Selected Case (Published Article):

Worsley, M. & Bar-El, D. (2022) Inclusive Making: designing tools and experiences to promote accessibility and redefine making, Computer Science Education, 32(2), 155-187, DOI: 10.1080/08993408.2020.1863705

1. Introduction

The maker movement has received a lot of attention as an education that promotes students’ creativity, and the core of maker education is the activities in that students create their own crafts to solve a particular real-world problem. To do that, learners need to access various digital fabrication tools which people with disability may have some difficulties utilizing. As a result, in the case of students with disabilities it has been excluded due to accessibility problems of tools and activities for making, which are essential activities of maker education. Research is required to design and develop tools and activities related to making so that learners with disabilities can access maker education.

2. Overview of the Case

The context of the selected case is Inclusive Making at the university level; the authors developed a course that aims to explore making as a field for democratization and develop and design artifacts for inclusive making. This study examines students’ motivation for enrolling in a class on accessibility and making and what students learned and practiced from the inclusive making course.

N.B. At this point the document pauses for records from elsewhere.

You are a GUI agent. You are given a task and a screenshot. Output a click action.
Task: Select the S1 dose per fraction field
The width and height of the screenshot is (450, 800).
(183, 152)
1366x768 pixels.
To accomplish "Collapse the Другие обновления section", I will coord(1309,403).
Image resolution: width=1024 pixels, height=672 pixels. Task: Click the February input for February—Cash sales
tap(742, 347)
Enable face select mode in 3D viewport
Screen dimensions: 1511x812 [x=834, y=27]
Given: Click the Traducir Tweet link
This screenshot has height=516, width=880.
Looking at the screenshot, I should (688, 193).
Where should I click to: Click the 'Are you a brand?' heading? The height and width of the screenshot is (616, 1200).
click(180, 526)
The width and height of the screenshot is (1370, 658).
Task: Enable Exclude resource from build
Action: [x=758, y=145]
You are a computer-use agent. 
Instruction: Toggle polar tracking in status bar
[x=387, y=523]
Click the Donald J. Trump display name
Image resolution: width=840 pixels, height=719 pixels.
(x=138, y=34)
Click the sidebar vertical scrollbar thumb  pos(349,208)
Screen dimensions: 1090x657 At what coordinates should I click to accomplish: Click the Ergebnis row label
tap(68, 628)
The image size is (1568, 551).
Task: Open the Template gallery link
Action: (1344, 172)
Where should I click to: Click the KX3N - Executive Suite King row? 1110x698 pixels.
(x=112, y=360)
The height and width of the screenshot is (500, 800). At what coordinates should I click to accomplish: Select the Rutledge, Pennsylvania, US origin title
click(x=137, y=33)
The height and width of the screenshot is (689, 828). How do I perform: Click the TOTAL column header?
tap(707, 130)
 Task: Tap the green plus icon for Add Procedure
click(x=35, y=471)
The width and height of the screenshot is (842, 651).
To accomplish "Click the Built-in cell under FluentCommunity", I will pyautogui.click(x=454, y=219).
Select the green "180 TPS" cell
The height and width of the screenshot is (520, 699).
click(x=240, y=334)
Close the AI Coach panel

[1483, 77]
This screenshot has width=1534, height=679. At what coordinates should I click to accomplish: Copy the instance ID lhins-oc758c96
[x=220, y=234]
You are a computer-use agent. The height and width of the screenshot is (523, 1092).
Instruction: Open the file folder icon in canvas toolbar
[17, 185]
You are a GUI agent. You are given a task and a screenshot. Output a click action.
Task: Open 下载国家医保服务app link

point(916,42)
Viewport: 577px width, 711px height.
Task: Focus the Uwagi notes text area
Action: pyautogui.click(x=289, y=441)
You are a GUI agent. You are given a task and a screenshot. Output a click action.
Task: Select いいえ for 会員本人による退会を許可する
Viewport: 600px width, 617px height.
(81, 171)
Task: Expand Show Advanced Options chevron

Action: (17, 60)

According to the paper, teaching accessibility is underestimated within computer science. Based on the 1998 U.S. Section 508 Amendment and Ethics and Social Responsibility, adding accessibility-related content to computer science classes has been discussed and recommended, but there are very few cases that are actually implemented. Scholars in the field of HCI within computer science are conducting related research, and according to their research results, students’ awareness of accessibility is improved through design classes that emphasize accessibility requirements, and they come to have a sense of responsibility for it.

This study applies ethnocomputing to the disability community to (a) seek to capture students’ interest in accessibility in the context of higher education, (b) extend the discussion of accessibility to makers as a whole process, not accessibility to tools, and (c) extend disability rights beyond legal requirements on accessibility, and (d) give students to opportunity to participate in the criticism of making and accessibility, it was intended to induce students to understand accessibility issues more deeply. As a result, the discussion of this study can be applied to other making focused courses and applied or theoretical computer science.

3. Solutions Implemented

The inclusive making course is founded on three primary literature backgrounds: making, User-Centered Design, and critical disability studies. The authors adopted papers by scholars who studied key ideas related to making and accessibility as class reading materials (See Table 1), and developed a taxonomy to promote discussion activities. The taxonomy consists of seven categories: (a) Technological, (b) Social, (c) Cultural, (d) Economic, (e) Political, (f) Pedagogical, and (g) Informational.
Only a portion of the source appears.